Quali sono però i principali step del Lead management? Ne individuiamo cinque:
- Lead generation: il primo passaggio per ottenere nuovi clienti è attirare la loro attenzione, attraverso una strategia di content marketing strutturata sulle piattaforme ideali per il prodotto/servizio trattato. Così facendo verrà creata consapevolezza del proprio brand e del prodotto, mostrando ad un pubblico di potenziali clienti ciò che si ha da offrire. L’obiettivo ultimo è guidare il cliente alla lead acquisition, indirizzandolo a meccanismi in grado di registrare i dati del contatto. Una buona comunicazione ti permetterà di raggiungere utenti interessati al proprio business, mantenendo la logica dell’inbound marketing
- Lead acquisition: una volta catturata l’attenzione del pubblico, lo step successivo sarà, per l’identificazione dei propri clienti, l’ottenimento del loro contatto.
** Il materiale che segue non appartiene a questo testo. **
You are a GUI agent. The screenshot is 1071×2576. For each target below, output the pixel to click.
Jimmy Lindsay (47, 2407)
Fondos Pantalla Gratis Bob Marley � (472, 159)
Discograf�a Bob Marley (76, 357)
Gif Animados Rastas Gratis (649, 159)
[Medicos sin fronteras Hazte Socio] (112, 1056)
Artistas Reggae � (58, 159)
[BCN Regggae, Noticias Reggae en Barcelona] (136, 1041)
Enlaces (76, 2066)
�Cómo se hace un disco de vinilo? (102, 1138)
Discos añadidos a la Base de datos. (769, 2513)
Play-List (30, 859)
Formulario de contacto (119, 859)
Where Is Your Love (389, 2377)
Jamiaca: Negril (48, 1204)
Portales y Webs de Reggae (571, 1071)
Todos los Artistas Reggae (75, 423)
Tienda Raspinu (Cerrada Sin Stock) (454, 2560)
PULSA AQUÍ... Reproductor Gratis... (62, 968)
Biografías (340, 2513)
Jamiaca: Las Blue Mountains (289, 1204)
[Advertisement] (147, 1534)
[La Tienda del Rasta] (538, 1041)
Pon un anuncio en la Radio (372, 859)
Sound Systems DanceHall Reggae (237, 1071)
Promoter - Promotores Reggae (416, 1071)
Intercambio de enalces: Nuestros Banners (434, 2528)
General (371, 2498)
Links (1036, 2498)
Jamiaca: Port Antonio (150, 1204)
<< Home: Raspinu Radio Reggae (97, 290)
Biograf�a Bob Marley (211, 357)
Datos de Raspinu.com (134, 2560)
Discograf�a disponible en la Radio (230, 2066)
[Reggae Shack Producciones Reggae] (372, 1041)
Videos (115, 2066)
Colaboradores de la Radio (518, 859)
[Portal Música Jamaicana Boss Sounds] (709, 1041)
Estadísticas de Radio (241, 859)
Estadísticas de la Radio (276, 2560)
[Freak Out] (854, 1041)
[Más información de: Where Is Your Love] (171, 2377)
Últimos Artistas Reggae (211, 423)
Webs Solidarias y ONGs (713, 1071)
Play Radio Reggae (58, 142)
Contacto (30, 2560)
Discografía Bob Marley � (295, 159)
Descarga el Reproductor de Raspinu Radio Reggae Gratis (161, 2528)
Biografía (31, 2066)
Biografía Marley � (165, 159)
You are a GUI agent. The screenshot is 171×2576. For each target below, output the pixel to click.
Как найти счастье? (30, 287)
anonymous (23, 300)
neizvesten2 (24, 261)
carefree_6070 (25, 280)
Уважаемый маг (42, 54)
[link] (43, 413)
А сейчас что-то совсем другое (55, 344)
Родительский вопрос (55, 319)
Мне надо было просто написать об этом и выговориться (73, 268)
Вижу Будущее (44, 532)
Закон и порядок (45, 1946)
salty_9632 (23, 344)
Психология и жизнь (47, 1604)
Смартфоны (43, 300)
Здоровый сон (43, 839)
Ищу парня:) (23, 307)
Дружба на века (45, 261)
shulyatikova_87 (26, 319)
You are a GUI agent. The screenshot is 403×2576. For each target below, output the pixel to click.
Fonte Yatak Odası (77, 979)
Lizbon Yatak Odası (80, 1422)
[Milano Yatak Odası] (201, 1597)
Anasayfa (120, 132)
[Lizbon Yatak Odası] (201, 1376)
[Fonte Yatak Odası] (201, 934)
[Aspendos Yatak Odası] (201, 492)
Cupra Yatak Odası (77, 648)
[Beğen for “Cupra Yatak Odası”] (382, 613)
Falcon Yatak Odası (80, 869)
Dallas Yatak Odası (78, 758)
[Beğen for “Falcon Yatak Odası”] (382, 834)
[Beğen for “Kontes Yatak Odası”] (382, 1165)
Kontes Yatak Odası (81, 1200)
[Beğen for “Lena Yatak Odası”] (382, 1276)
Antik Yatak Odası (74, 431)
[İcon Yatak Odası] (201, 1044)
Nel caso di un particolare interesse, spesso e volentieri il cliente fornirà i propri dati senza ulteriori incentivi. Se così non dovesse essere, è comunque possibile accompagnarlo alla compilazione attraverso un cosiddetto lead magnet, che attiri la sua attenzione ed offra un contenuto di valore: la partecipazione ad un concorso, l’accesso a contenuti esclusivi o una % di sconto. Questo tipo di acquisizione avviene su un form online, oppure su un supporto cartaceo.
- Lead distribution: I dati accumulati vengono inseriti all'interno del già citato database. Questa fase risulterà estremamente importante, perché non tutti i contatti sono uguali, ed è possibile già in questo step individuare le diverse esigenze dei singoli, già da variabili come i dati ceduti o i contenuti scaricati. Assegnare una corretta priorità ai singoli lead sarà fondamentale, in quanto la loro trasformazione in clienti dipenderà anche dalle tempistiche che si aspettano.
- Lead nurturing: Una volta acquisiti e catalogati i lead, per mantenere vivo il loro interesse verso il prodotto/servizio, sarà necessario mantenere un canale di comunicazione aperto, attraverso contenuti mirati e personalizzati. Affinché il lead nurturing sia efficace, è richiesta una comunicazione di alto livello intensiva e accurata, sia all'interno delle organizzazioni che rispetto alle richieste dei lead. In questo senso, la presenza di software per l’automatizzazione e la gestione dei contatti ha migliorato molto la qualità del lavoro, in quanto un approccio totalmente manuale, parlando di migliaia e migliaia di singoli lead, non è applicabile. Per ulteriori approfondimenti vi rimandiamo ad un nostro articolo dedicato.
- Lead Analytics: L’ultimo step, una volta realizzate tutte le altre fasi, riguarda l’analisi dei dati accumulati. Questa componente prevede una revisione dinamica e un’analisi delle azioni svolte in precedenza, riguardanti il comportamento dei lead, l’efficacia dei canali di comunicazione e le sales performance. Per molte organizzazioni, ottimizzare le metriche post lead può essere vitale nel processo decisionale, andando ad impattare direttamente su variabili economiche, organizzative e di produzione delle stesse.

Quali sono i risultati di questo processo?

Un’azienda in grado di portare a termine una corretta strategia di lead management potrà godere di innegabili vantaggi rispetto ai competitor. Inserendo un lead all’interno di un funnel di vendita e riuscire a mantenerlo al suo interno significa, nella maggior parte delle volte, guidarlo ad una progressiva fidelizzazione, aumentando man mano i risultati e riducendo le energie spese per portare avanti il rapporto.

Idealmente l’azienda dovrebbe puntare a creare un’architettura di lavoro nella quale il lead precedentemente citato rappresenta il massimo risultato possibile, senza dimenticare però tutti coloro che per la conversione hanno bisogno di un maggiore supporto. Un database ordinato, con i contatti ben profilati e ordinati secondo priorità ed esigenze, porta ad un alto livello di efficienza operativa, migliorando il roi, le prestazioni complessive e i vantaggi in termini di costi delle strategie di marketing e vendite.